Massage Therapy Services Mississauga: Types

1) Relaxation/Swedish Massage– primarily used to enhance wellbeing and is generally offered in spas, resorts

2) Rehabilitative/Deep tissue/ Therapeutic Massage- Primarily aids in promoting healing of injured tissues. This facilitates early recovery. Registered Massage therapists who are skilled and trained in performing these maneuvers perform Rehabilitative Massage Therapy. This service is offered in medical clinics .

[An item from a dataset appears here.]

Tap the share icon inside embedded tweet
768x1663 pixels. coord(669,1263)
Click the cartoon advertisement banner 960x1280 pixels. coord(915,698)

Massage Therapy Services Mississauga

Massage Therapy Services Mississauga

Benefits of Massage Therapy Services Mississauga:

1) To alleviate pain
2) To decrease muscle spasms
3) To decrease stiffness in joints
4) To decrease tightness in muscles
5) To promote relaxation
6) To decrease inflammation
7) To enhance circulation
8) To decrease stress
9) To decrease anxiety
10) To improve posture
11) To correct muscular imbalances

Conditions treated by Registered Massage Therapists:

1) Rotator cuff tear
2) Frozen shoulder
3) Tennis elbow
4) Golfers elbow
5) Carpal tunnel syndrome
6) Sciatica
7) Disc herniation
8) Arthritis- Hip/Knee
9) Stiff/sore low back
10) Hip bursitis
11) Knee Meniscal Injury
12) Ankle sprain
13) ACL injury to the Knee
14) Post surgical-Total Hip Replacement/ Total Knee Replacement
15) During pregnancy
16) Neck strain
17) Postural stress

Check out this website for more information.

At PhysioNow Mississauga, we have a number of highly skilled Registered Massage Therapists available at each of our offices to help you. We often find that the combination of Registered Physiotherapy and Registered Massage Therapy is quite powerful. Once a Physiotherapist has assessed your condition, they can help to guide the Registered Massage Therapist so that you get the maximal benefit from all of your treatments. We have Registered Massage Therapists available 6 days per week from Monday to Saturday. Please call 289-724-0448 today!